Suman Agarwal is a renowned nutritionist, author and founder of Selfcare India. From starting life as a dancer and classical singer, she became an Oxford-certified nutritionist and a qualified fitness trainer from the National Institute of Aerobics. Within a short span of fifteen years, Suman has positively influenced the health of over 12000 people across the globe—including industrialists, doctors and Bollywood personalities.

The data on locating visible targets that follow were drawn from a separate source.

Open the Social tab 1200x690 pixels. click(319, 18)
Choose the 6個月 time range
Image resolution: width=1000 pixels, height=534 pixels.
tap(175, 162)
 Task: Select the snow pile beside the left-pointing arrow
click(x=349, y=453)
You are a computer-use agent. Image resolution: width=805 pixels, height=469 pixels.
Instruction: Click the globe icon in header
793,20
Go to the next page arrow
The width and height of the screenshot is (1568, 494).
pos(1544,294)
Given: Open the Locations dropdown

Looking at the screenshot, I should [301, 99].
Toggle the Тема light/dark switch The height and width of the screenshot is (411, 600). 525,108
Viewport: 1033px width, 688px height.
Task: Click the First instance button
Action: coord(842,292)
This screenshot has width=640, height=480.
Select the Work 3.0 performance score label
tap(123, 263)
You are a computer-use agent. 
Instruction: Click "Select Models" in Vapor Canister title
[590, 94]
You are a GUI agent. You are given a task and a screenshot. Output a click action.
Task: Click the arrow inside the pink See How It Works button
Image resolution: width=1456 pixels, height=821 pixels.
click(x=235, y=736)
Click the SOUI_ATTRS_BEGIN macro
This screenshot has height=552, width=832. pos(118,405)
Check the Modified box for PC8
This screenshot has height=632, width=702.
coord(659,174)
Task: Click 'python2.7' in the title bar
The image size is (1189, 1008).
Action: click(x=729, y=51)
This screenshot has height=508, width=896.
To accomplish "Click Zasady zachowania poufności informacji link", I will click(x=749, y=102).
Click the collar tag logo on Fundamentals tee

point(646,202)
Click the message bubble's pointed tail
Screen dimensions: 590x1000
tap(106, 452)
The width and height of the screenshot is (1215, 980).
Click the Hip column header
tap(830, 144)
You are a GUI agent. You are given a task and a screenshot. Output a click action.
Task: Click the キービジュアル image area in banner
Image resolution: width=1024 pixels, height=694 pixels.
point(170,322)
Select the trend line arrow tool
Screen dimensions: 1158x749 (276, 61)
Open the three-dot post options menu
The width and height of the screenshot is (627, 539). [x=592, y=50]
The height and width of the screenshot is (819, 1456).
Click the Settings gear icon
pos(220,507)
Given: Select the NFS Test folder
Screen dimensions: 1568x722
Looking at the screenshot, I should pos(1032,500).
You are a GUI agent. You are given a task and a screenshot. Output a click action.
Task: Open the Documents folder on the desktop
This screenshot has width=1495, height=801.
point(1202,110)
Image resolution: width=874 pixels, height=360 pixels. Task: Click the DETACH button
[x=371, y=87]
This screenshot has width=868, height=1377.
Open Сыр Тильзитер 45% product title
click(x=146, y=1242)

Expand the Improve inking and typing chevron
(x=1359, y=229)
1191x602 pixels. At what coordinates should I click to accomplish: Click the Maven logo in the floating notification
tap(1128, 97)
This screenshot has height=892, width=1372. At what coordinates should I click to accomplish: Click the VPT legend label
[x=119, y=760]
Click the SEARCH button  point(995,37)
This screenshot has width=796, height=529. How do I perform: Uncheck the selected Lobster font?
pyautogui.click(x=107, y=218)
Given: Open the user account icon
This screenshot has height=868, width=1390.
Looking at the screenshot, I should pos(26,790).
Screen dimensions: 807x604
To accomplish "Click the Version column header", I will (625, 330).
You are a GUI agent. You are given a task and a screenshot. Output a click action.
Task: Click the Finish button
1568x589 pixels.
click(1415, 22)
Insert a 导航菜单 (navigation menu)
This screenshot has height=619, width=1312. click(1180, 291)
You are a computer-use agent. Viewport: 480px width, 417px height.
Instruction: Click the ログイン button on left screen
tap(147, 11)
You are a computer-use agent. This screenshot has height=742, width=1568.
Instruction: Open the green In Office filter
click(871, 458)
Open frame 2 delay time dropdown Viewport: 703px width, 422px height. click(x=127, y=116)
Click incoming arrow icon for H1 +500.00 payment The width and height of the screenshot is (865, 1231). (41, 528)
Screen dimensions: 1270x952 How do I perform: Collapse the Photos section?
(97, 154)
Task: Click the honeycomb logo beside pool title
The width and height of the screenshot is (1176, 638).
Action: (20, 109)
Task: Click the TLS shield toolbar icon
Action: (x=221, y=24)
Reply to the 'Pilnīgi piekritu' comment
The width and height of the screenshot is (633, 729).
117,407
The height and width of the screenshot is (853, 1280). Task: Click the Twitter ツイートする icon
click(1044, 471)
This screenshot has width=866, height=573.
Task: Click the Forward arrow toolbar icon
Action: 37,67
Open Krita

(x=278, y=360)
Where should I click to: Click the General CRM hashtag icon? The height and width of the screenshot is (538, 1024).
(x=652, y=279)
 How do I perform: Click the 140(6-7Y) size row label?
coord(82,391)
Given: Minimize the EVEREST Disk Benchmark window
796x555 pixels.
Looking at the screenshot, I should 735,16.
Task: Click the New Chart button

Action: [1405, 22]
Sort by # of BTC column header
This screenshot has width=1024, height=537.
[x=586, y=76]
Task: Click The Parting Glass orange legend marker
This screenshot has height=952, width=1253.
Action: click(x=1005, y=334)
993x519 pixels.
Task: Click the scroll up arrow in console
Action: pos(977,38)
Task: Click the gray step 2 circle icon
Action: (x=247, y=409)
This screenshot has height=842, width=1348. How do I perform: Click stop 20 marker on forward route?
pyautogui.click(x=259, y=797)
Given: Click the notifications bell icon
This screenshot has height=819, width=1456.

One of the best parts about Diwali is that it comes with sweet treats and deep-fried foods. Foods that we eat once a year and many of us tend to overeat and binge on these yummy treats! Why must your fitness routine suffer because of unhealthy choices? We tell you how you can continue to enjoy the festive season with its tasty treats and still remain fit just by making the right food choices.
Diwali Cheat Sheet
This is what you need to remember:
Exercise everyday
Festivals should not be an excuse to not exercise. Ensure you include some cardio exercise like a daily walk or even 45 mins on the treadmill. Walk on a treadmill (@5.5km/hr) for 45 – 60 minutes or jog for 30 minutes to burn those extra calories.
Choose wisely
Indian mithais available in the market have around 250 – 500 calories, making it impossible for us to maintain our weight. Here’s how we can make wise choices.
– Choose Sandesh (milk-based) over Mava Barfi
– Choose dry fruit chikkis over cakes or pastries
– Choose dhokla over batata vada
– Choose khandvi over fried mathia
– Choose ice popsicle/sorbet over an ice cream
– Choose dark chocolate almond rocks over ras malai
– Choose Shikanji soda/coconut water over aerated drinks.
And this doesn’t have to be only when you go out, start at home. Do not serve high-calorie sweets at home.
How To Do To Compensate When You Indulge
Even though we intend to be super careful, let’s face it festivals and a little overindulgence go hand in hand. Don’t worry, it isn’t that bad! Here are a few tricks to compensate for your cheats:
- Skip one meal and replace it with any one option from below
- Ensure that there is a first-class protein (like milk, curd, eggs etc) and fibre in all your major meals
- Milk and fruit – Sprout salad and soup – Curd and stir-fry vegetables – Egg salad – Chicken and vegetable soup
This way you will have compensated for your indulgences and will not even have to feel guilty!